We determined that the Department’s SPR modernization program may not fully address the congressional findings in the Bipartisan Budget Act of 2015. In particular, while the Department’s modernization plans address congressional concerns regarding the age and condition of SPR, the current plans may not ensure that the modernized SPR infrastructure would meet the drawdown and distribution needs of changed domestic and international oil markets. The Department originally scoped the modernization program to include two distinct projects, a life extension project to address SPR’s aging infrastructure, and a distribution enhancements project to increase SPR’s distribution capabilities. However, due to a lack of specific congressional funding authority, the Department decided to cancel the distribution enhancements project, leaving life extension as the only project in the SPR modernization program.
Without a complete examination of the role and mission of SPR, the Department is at risk of not allocating its limited modernization resources toward those activities most critical to the future of SPR. We made two recommendations to ensure that the SPR is optimized for the energy security challenges of the 21st century.
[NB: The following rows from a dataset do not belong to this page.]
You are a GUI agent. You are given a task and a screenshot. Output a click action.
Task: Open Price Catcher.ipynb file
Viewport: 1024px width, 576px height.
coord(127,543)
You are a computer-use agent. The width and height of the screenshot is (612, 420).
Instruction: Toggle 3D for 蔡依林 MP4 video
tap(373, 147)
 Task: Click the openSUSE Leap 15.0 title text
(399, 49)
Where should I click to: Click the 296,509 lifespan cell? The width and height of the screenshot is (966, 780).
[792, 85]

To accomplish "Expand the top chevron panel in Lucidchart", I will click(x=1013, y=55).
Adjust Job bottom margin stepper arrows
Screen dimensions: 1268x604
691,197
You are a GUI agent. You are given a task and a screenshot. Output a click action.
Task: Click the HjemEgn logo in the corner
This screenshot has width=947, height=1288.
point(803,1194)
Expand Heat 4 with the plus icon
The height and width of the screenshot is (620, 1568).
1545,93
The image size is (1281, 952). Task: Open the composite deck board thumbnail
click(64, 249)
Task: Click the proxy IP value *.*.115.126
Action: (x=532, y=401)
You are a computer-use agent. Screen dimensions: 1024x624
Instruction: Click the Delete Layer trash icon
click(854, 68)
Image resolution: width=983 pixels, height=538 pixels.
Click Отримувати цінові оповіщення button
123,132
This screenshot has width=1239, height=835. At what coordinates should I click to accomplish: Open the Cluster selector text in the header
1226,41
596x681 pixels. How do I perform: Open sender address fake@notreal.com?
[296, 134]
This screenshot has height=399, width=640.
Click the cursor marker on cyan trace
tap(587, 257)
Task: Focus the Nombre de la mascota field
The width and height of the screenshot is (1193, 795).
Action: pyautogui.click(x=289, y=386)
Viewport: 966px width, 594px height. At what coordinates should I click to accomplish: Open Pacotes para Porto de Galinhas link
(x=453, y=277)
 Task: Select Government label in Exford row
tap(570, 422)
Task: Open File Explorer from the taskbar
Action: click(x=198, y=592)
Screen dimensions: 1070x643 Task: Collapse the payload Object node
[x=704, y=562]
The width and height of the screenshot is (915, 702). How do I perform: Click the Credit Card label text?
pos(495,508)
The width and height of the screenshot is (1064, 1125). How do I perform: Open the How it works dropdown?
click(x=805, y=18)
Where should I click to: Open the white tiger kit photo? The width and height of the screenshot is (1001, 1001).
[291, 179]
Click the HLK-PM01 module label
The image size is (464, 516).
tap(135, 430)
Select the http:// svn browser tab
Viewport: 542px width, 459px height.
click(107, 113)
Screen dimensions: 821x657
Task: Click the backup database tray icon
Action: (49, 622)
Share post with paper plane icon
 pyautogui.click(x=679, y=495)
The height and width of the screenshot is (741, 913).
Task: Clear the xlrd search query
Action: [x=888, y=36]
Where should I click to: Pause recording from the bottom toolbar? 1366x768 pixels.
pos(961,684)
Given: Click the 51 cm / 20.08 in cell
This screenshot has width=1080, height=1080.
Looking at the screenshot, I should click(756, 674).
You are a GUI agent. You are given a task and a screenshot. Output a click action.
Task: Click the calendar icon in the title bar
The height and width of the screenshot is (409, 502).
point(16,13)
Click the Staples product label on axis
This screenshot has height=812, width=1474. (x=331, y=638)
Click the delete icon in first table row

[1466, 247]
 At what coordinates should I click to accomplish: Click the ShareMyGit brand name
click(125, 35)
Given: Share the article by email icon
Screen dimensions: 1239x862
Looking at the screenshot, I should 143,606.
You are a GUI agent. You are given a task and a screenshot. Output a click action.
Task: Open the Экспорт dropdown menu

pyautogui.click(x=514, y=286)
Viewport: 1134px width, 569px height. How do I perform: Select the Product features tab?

Management concurred with the report’s recommendations and stated that corrective actions have been initiated to address the issues identified in the report. As a result of world events leading to simultaneous global oil demand reduction and over production, the Department’s leadership has begun policy discussions on the need for SPR capacity in response to oversupply conditions. Thus, the Office of Petroleum Reserves stated that it will complete an SPR Post-Sale Configuration Study to include an evaluation of responses to this new market reality. According to management, the revised study will inform deliberations within the Administration and in Congress toward decisions on the SPR’s future size and configuration. Additionally, management stated that it has organized the Life Extension – Phase II sub-projects into categories that provide agility in adjusting the project’s scope and completion criteria to correspond with changes, if any, to the SPR’s configuration.